Sports

Panther men’s soccer to host in NCAAs

MIDDLEBURY MIDFIELDER BEN Powers launches a header toward the Tufts goal during Saturday’s NESCAC semifinal. Independent photo/Steve James

MIDDLEBURY — Fourth-seeded Tufts upset the top-seeded host Middlebury College men’s soccer team on Saturday, 2-1, in a semi-final game in the NESCAC tournament. The Jumbos dealt the 12-1-4 Panthers their first loss of the season and denied them the league’s playoff championship. 

But on Monday afternoon the Panthers still received an NCAA Division III tournament bid, as did the three other teams who participated in the weekend’s NESCAC final four: champion Amherst (13-2-3), which defeated Tufts (12-3-3) in Sunday’s final, 1-0; and Connecticut College (11-1-5), which fell to Amherst, 2-1, in Saturday’s other semifinal. 

In fact, the Panthers will host a four-team regional this weekend, and would head to a four-team sectional the following weekend if they advance by winning games at home this Saturday and Sunday. 

MIDDLEBURY SENIOR JORDAN Saint-Louis controls the ball against pressure from two Tufts players during Saturday’s NESCAC semifinal.
Independent photo/Steve James

On this coming Saturday, Middlebury will face Western New England (6-6-7) at 11 a.m., with Johns Hopkins (12-4-4) and Babson (11-3-7) set to square off at 1:30 p.m. Saturday’s winners will meet on Sunday at 1 p.m. for the right to advance to a four-team sectional the following weekend at a site to be announced. 

Amherst, winner of the NESCAC playoff tournament as the No. 2 seed behind Middlebury; Trinity of Texas (12-2-3); and Cortland State (15-2-2) are hosting the other regionals that will feed the sectional contests on Nov. 17-19. 

The winner of the sectional moves on to the tournament’s final four in Salem, Va. The semifinal games will be played on Dec. 1, and the final on Dec. 3.

The Panthers are perennial visitors to the NCAA tournament, but have won it all just once, in 2007.
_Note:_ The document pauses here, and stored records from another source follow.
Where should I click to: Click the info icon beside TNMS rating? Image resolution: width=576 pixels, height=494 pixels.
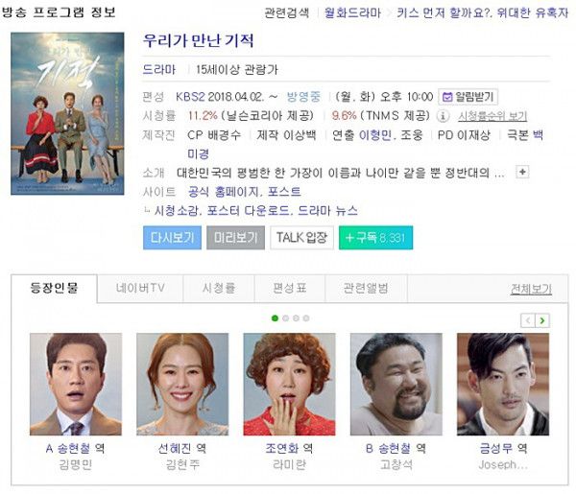coord(443,116)
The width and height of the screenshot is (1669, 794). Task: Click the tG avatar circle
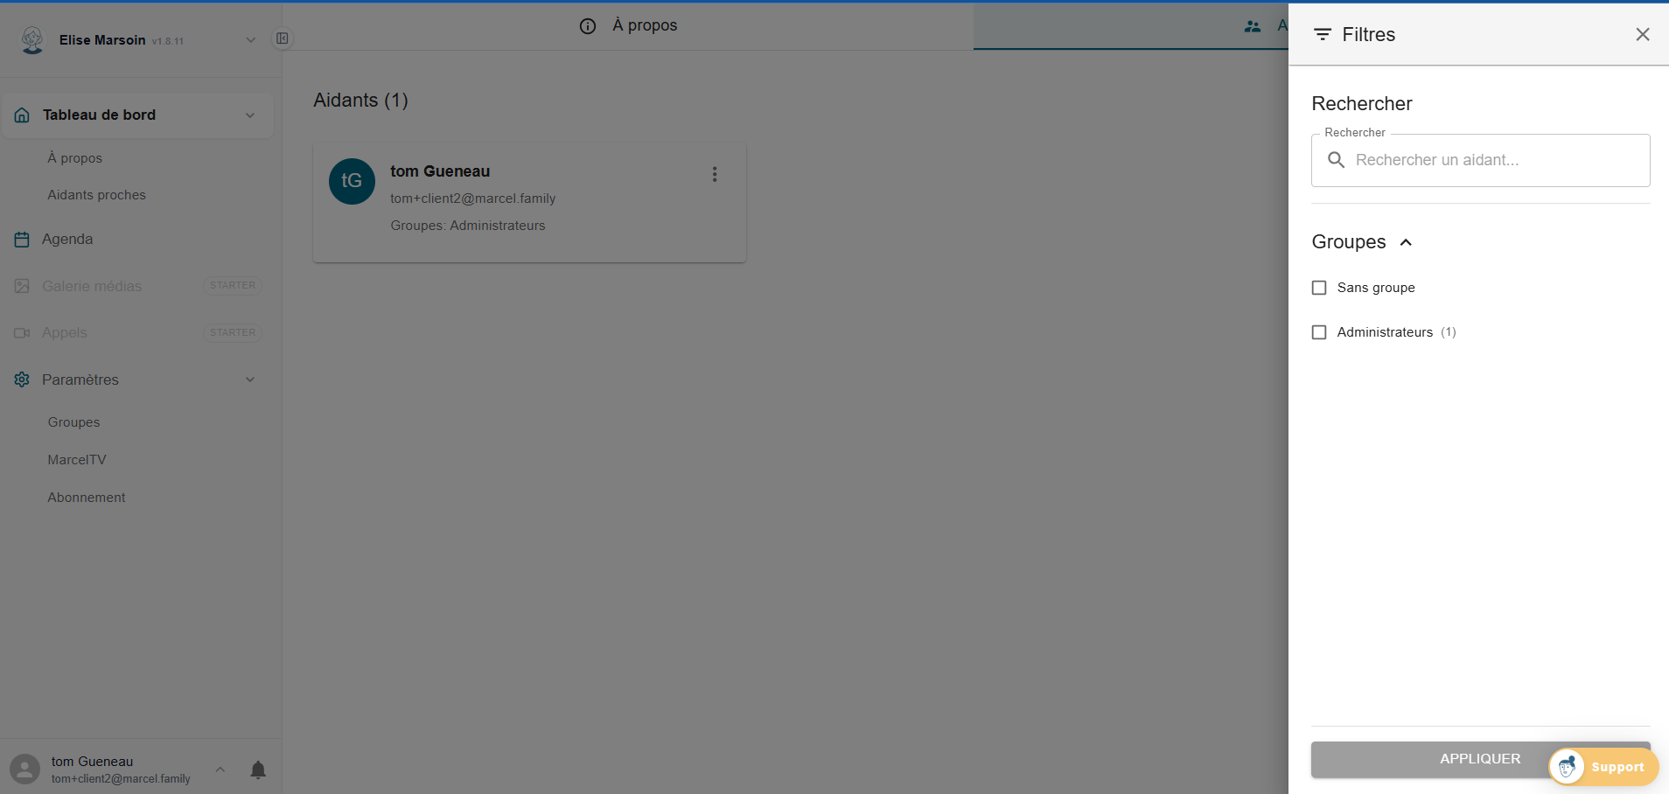[x=352, y=181]
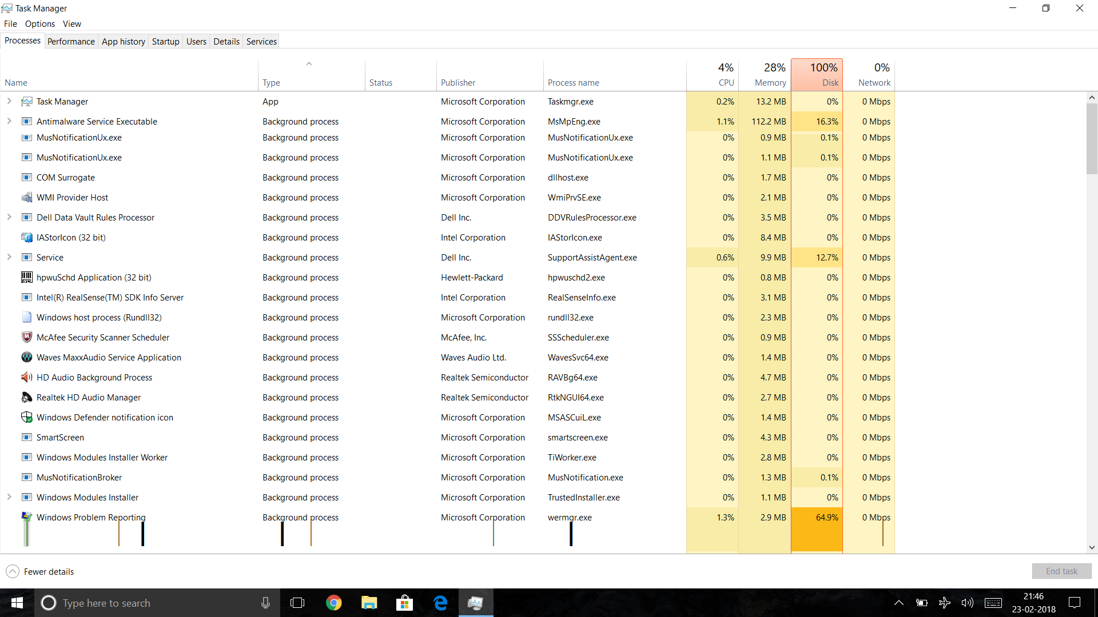The width and height of the screenshot is (1098, 617).
Task: Open File Explorer from the taskbar
Action: (369, 603)
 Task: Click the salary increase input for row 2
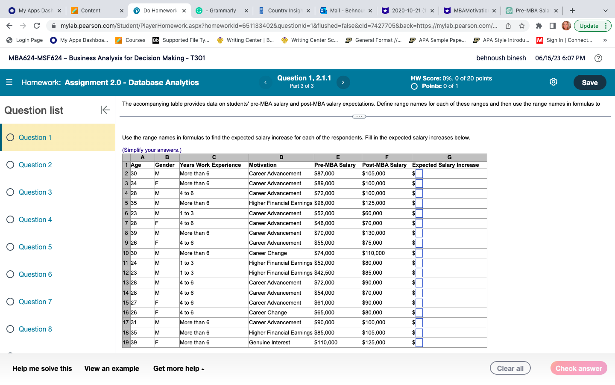(419, 174)
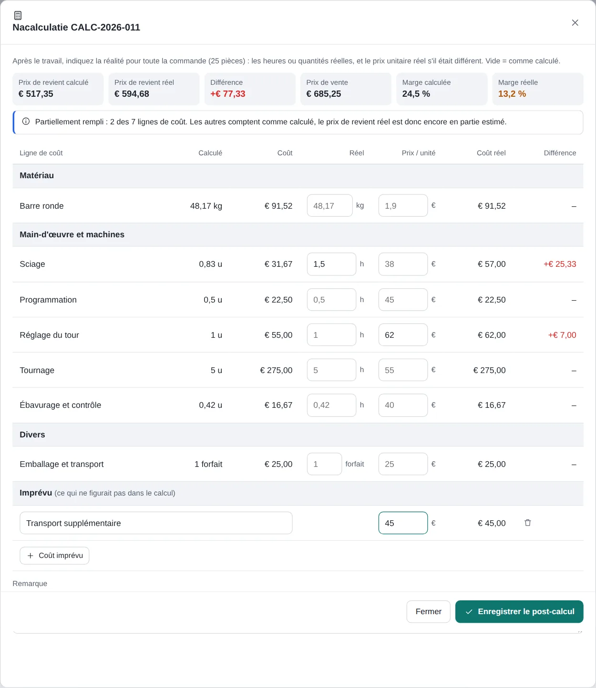This screenshot has height=688, width=596.
Task: Edit Ébavurage et contrôle real hours field
Action: click(x=331, y=405)
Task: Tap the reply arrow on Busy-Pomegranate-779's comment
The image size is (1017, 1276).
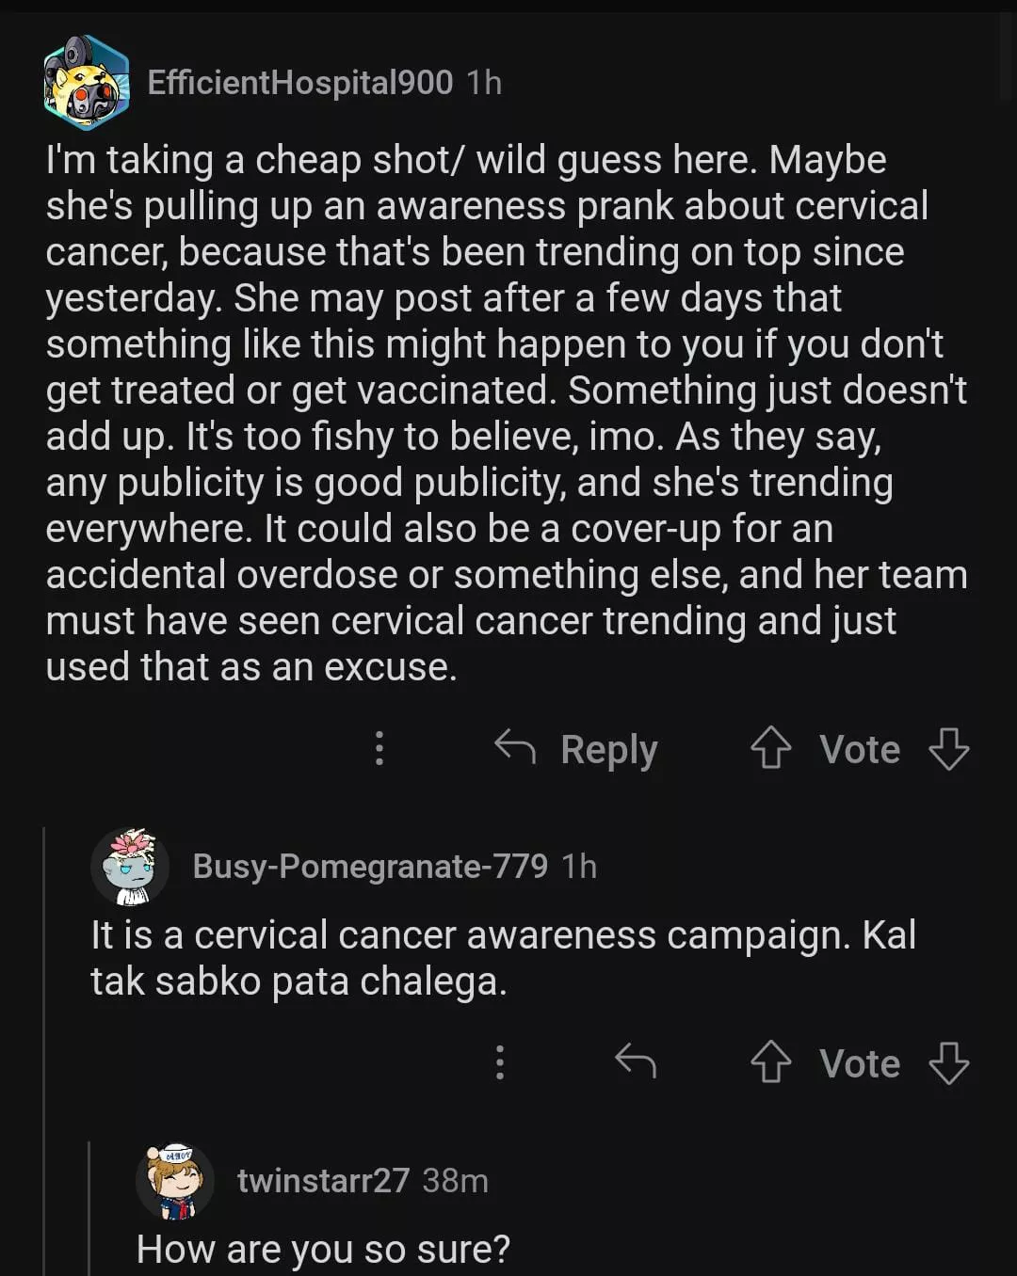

PANTHER SENIOR GOALIE Ryan Grady dives to save a Tufts shot during Saturday’s NESCAC semifinal in Middlebury.
Independent photo/Steve James

In this past Saturday’s loss to Tufts, things went awry for the Panthers early, when senior goalie Ryan Grady failed to field a back pass from a defender, and it rolled slowly into the Middlebury goal to give Tufts the lead 3:06 after the opening kickoff. It was the first time all season the Panthers had trailed in the first half.

For a time Middlebury pressed for the equalizer. In the half’s 13th minute, defender Luke Madden came up on a corner kick and volleyed a loose ball just high from near the top of the box. 

Two minutes later, the Panthers came even closer to leveling the score. Jordan Saint-Louis curled a corner kick into the box from the right side, and Will Sawin, at the far post, headed toward the goal’s left corner. A Tufts defender blocked the bid, but did not control the ball. Panther Ben Powers pounced on the rebound, only to see his shot stopped by Jumbo goalie Nikola Antic, who finished with five saves.

Tufts quickly countered off the corner, and Grady dove to make one of his four saves. Tufts then began to press the Panthers, breaking up clearances and stepping into midfield passing lanes. Madden did well to clear one Jumbo corner kick. 

PANTHER WILL SAWIN put this shot on the Tufts goal on a Panther corner kick, but a defender made the stop during this past Saturday’s NESCAC semifinal.
Independent photo/Steve James

Later in the half, Middlebury began to reassert itself, in the final 10 minutes earning three corner kicks and forcing a foul. And the Panthers capitalized on the restart after the foul with 4:54 remaining before halftime. 

From about 28 yards out from the right side, Colin Dugan served to the right of the penalty stripe to Madden cutting in from the far side, and Madden rose up and knocked a header through traffic into the top left corner. The teams went into the break knotted at 1-1.

Early in the second half, the Panthers had a flurry of chances blocked by the Tufts defense before Jordan Saint-Louis fired from the top of the box, but a diving save from Antic thwarted the bid. 

TUFTS GOALIE NIKOLA Antic dives on the ball just before Panther midfielder Eujin Chae arrives during Saturday’s NESCAC semifinal.
Independent photo/Steve James

Tufts got the game-winner in the second half’s 11th minute. Daniel Yanez received a pass from Sean Traynor just outside the Middlebury box and drilled a strike directly into the top right corner.

Middlebury had a chance in the 66th minute, but a Saint-Louis close-range header on a Dugan serve from the right side sailed just high. Grady dove soon afterward to deny Traynor on one of several threatening Jumbo counterattacks. 

With 25 seconds remaining, the Panthers’ last chance, a long Sawin blast from the left side, went just wide of the right post, and Middlebury had to sit and wait for Monday’s announcement of the NCAA pairings.